▶ _The problem_:
Render the lines below as a Markdown table with the columns "Row" and "Line," numbering each row and skipping any blank lines. Leave the pictures out of the table.

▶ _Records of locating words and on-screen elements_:
########################################
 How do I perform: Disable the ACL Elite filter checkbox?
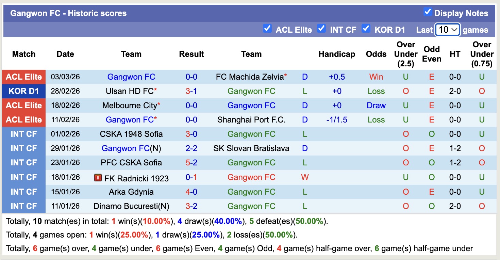click(x=267, y=29)
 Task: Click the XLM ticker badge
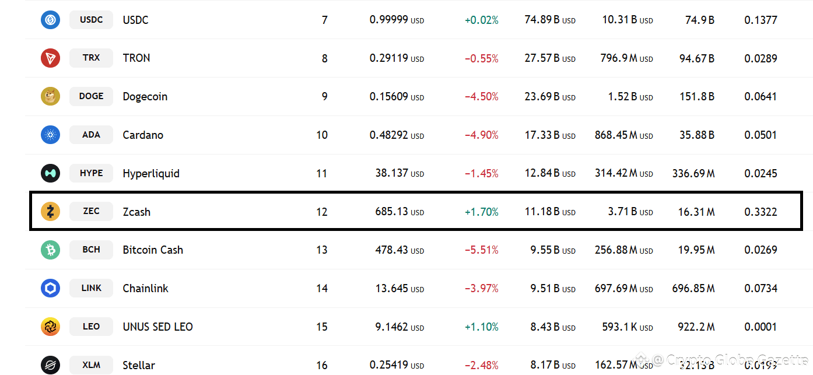(x=91, y=365)
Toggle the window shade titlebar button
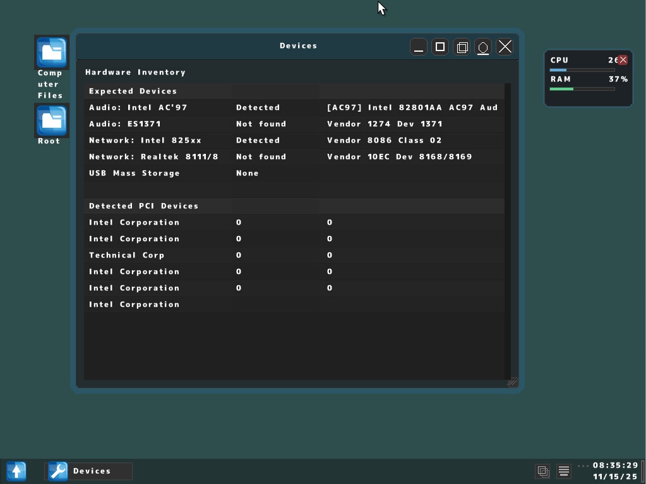646x484 pixels. coord(482,46)
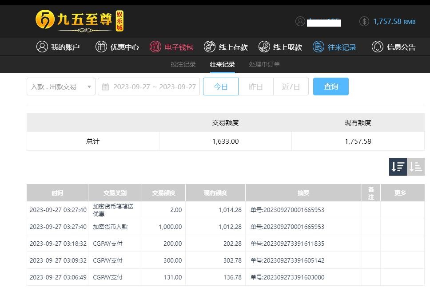Toggle descending sort order button
430x291 pixels.
click(398, 167)
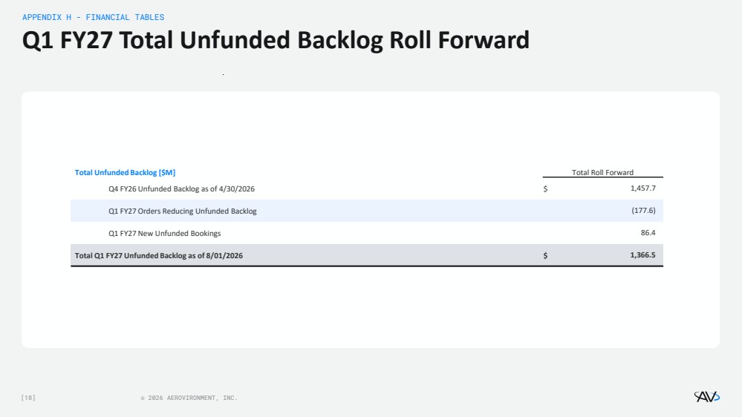Screen dimensions: 742x417
Task: Click the Total Roll Forward column header
Action: tap(602, 173)
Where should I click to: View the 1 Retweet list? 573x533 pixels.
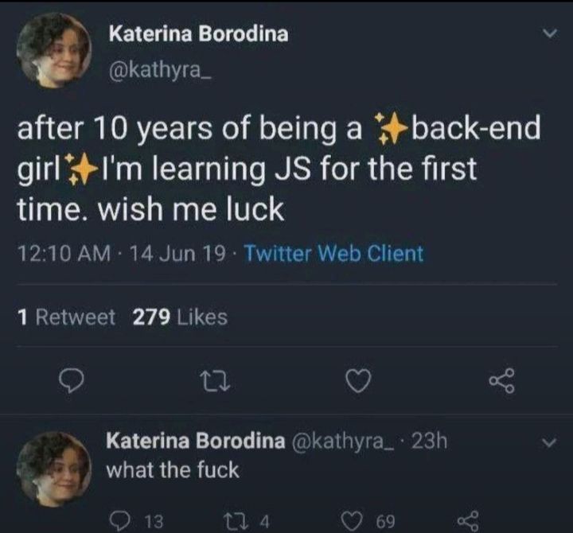click(x=66, y=317)
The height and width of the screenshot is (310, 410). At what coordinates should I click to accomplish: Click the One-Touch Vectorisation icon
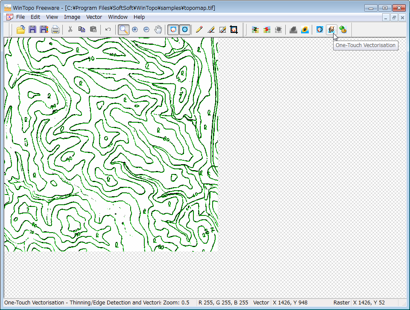pyautogui.click(x=331, y=30)
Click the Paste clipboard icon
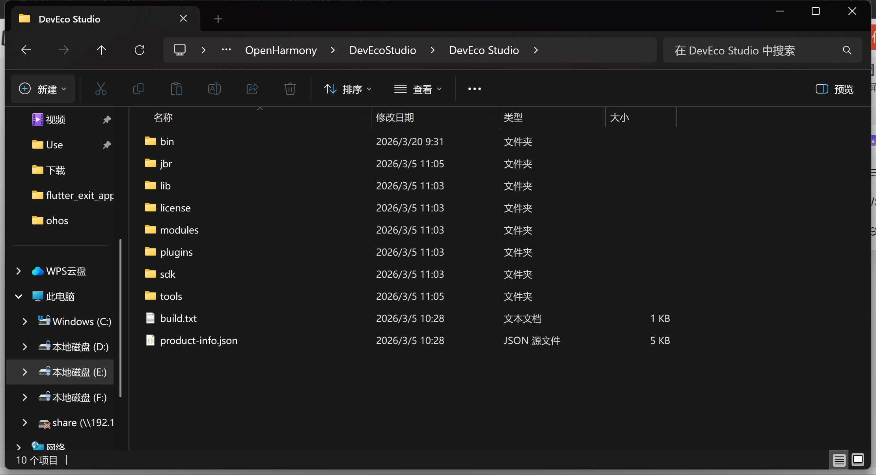This screenshot has height=475, width=876. tap(176, 89)
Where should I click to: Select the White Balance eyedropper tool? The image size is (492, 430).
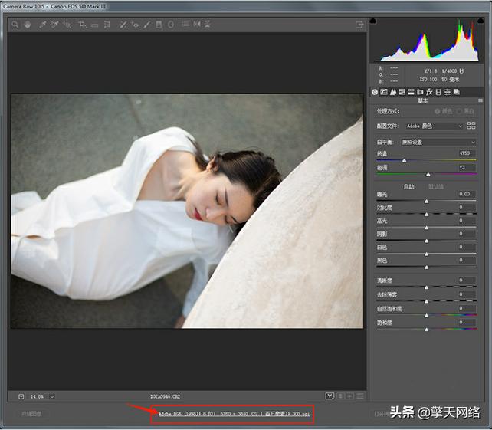click(x=42, y=25)
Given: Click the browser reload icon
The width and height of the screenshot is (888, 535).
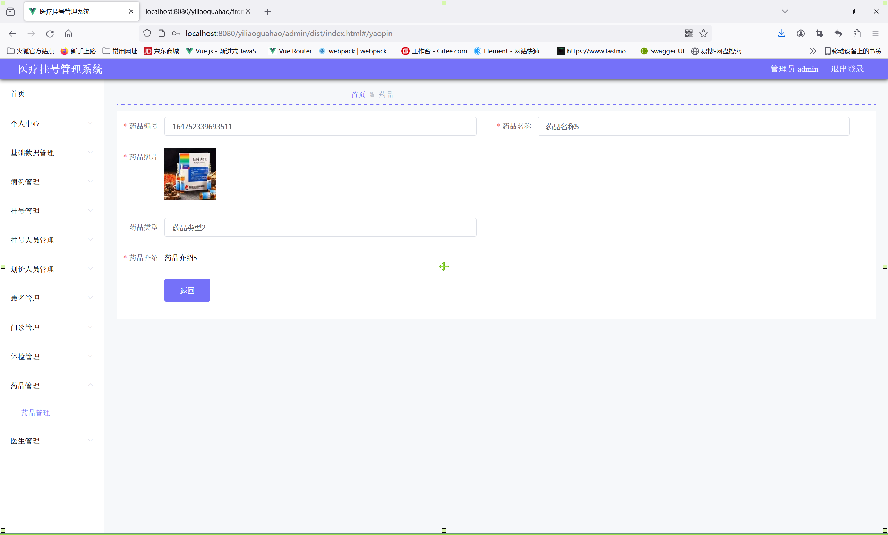Looking at the screenshot, I should (x=50, y=34).
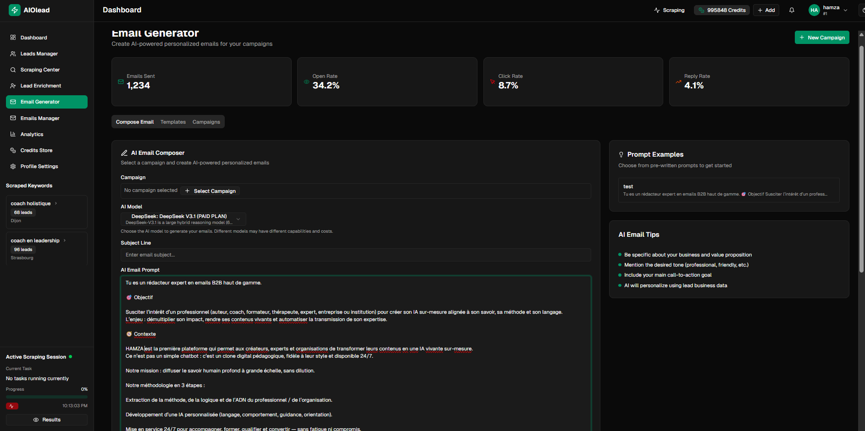Switch to the Templates tab
Viewport: 865px width, 431px height.
tap(173, 122)

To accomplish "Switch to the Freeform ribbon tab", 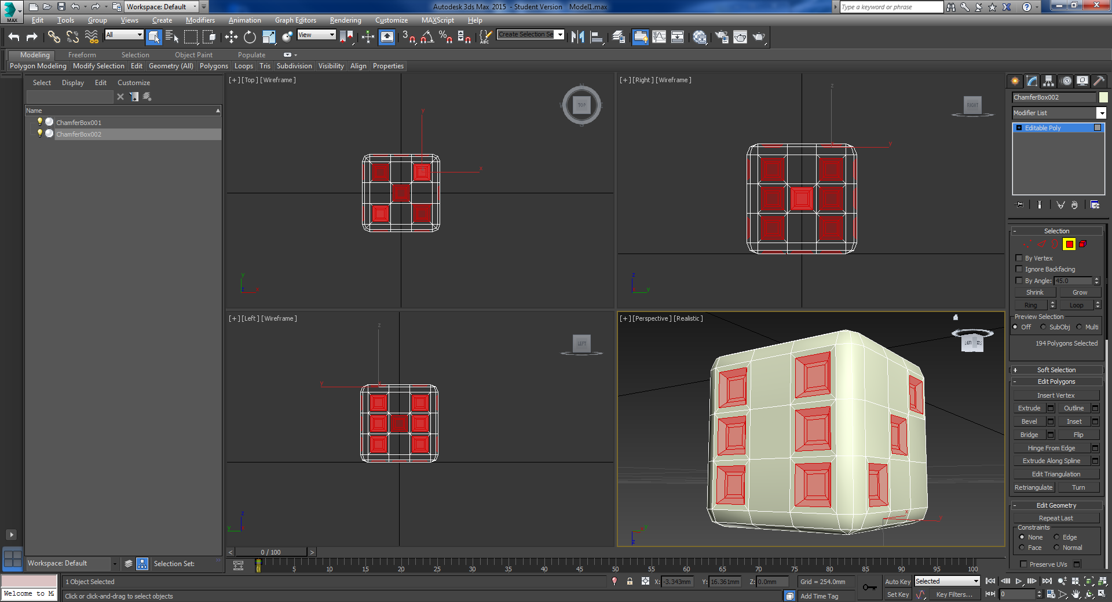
########################################
▶ _Written answer_:
| Row | Line |
|---|---|
| 1 |  How do I perform: Disable the ACL Elite filter checkbox? |
| 2 | click(x=267, y=29) |
| 3 |  Task: Click the XLM ticker badge |
| 4 | (x=91, y=365) |
| 5 | Toggle the window shade titlebar button |
| 6 | 646x484 pixels. coord(482,46) |
| 7 | Toggle descending sort order button |
| 8 | 430x291 pixels. |
| 9 | click(398, 167) |
| 10 | Screen dimensions: 742x417 |
| 11 | Task: Click the Total Roll Forward column header |
| 12 | Action: tap(602, 173) |
| 13 | Where should I click to: View the 1 Retweet list? 573x533 pixels. |
| 14 | click(x=66, y=317) |
| 15 | The height and width of the screenshot is (310, 410). At what coordinates should I click to accomplish: Click the One-Touch Vectorisation icon |
| 16 | pyautogui.click(x=331, y=30) |
| 17 | Click the Paste clipboard icon |
| 18 | This screenshot has height=475, width=876. tap(176, 89) |
| 19 | Where should I click to: Select the White Balance eyedropper tool? The image size is (492, 430). |
| 20 | click(x=42, y=25) |
| 21 | Given: Click the browser reload icon |
| 22 | The width and height of the screenshot is (888, 535). |
| 23 | Looking at the screenshot, I should (x=50, y=34). |
| 24 | Switch to the Templates tab |
| 25 | Viewport: 865px width, 431px height. |
| 26 | tap(173, 122) |
| 27 | To accomplish "Switch to the Freeform ribbon tab",  |